Seria a vida o resultado de um acidente ou um imperativo químico? A Terra é excepcional? é uma reflexão profunda sobre a origem e o destino da vida no universo, escrita por dois dos principais pensadores sobre este tema na atualidade. 

“A situação mudou drasticamente nas últimas três décadas. As tentativas de responder a essas exatas perguntas ― Como começou a vida na Terra? Estamos sozinhos na Via Láctea? ― tornaram-se duas das fronteiras mais vibrantes e dinâmicas da investigação científica. 

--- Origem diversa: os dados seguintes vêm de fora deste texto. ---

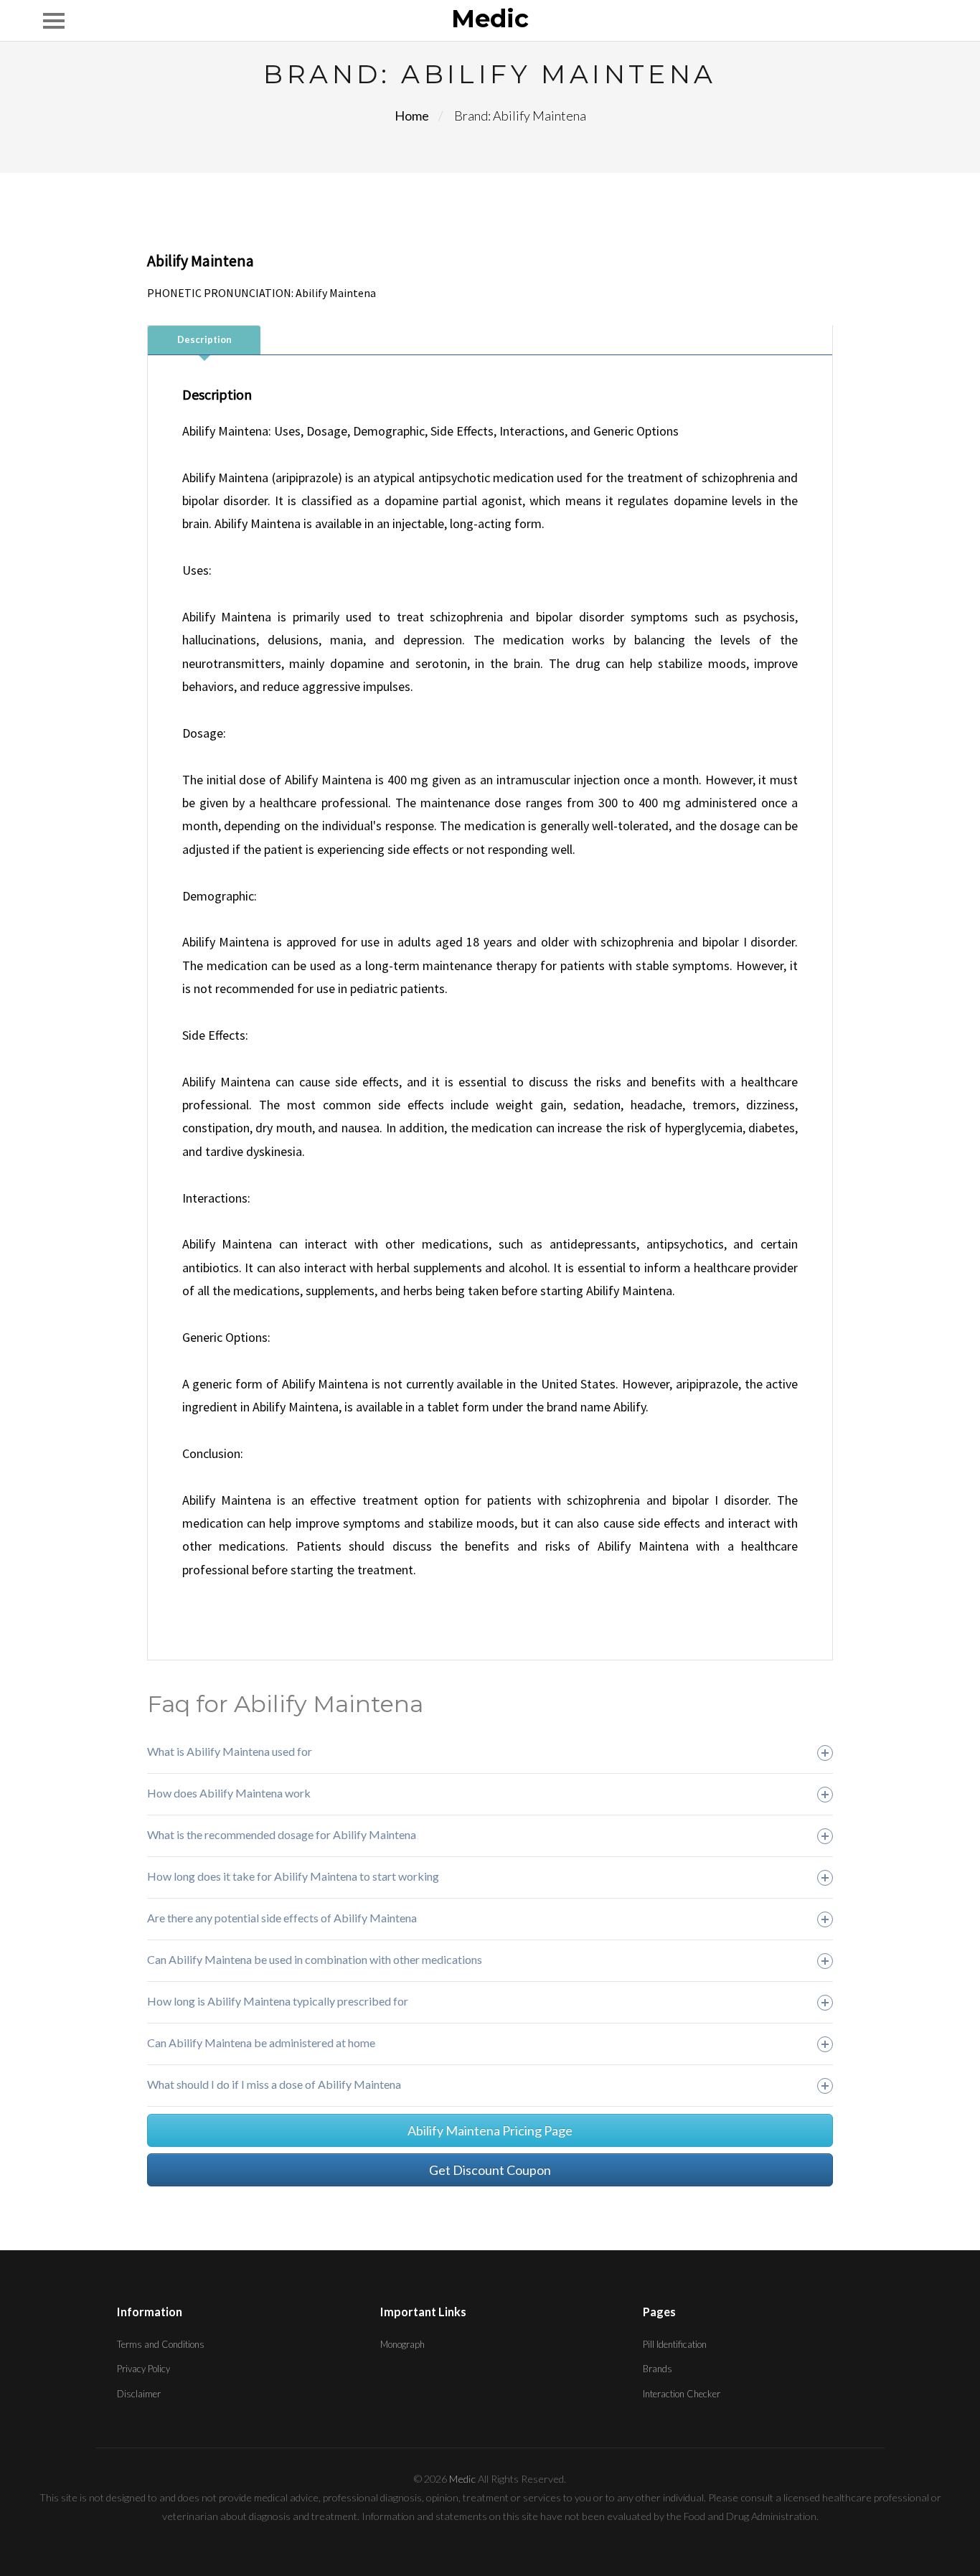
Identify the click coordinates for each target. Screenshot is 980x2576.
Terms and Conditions (160, 2344)
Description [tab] (204, 339)
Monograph (402, 2344)
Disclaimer (139, 2393)
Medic (490, 19)
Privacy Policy (143, 2368)
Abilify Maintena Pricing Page (490, 2130)
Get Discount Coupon (490, 2170)
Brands (657, 2368)
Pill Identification (675, 2344)
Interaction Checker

Notavelmente, as respostas para essas questões dependem de uma terceira pergunta, que é relativamente simples de formular, certamente bem definida e sem dúvida possível de responder (pelo menos em princípio): qual é a probabilidade de surgir vida na superfície de um planeta potencialmente habitável?” 

 Conclusão 

A jornada da liderança, portanto, evolui do comando tático para a sobrevivência imediata, passando pela gestão da complexidade humana e de suas ideias, até chegar à representação de nossa espécie em um diálogo cósmico. De Shackleton no gelo, guiando seus homens para a segurança, à humanidade olhando para as estrelas em busca de seus pares, o fio condutor é a coragem de enfrentar o desconhecido. Liderar é, em última análise, manter o navio da esperança e da curiosidade à flutuar – seja no oceano congelado da Antártida, no mar turbulento das ideias ou no vazio silencioso e promissor do espaço.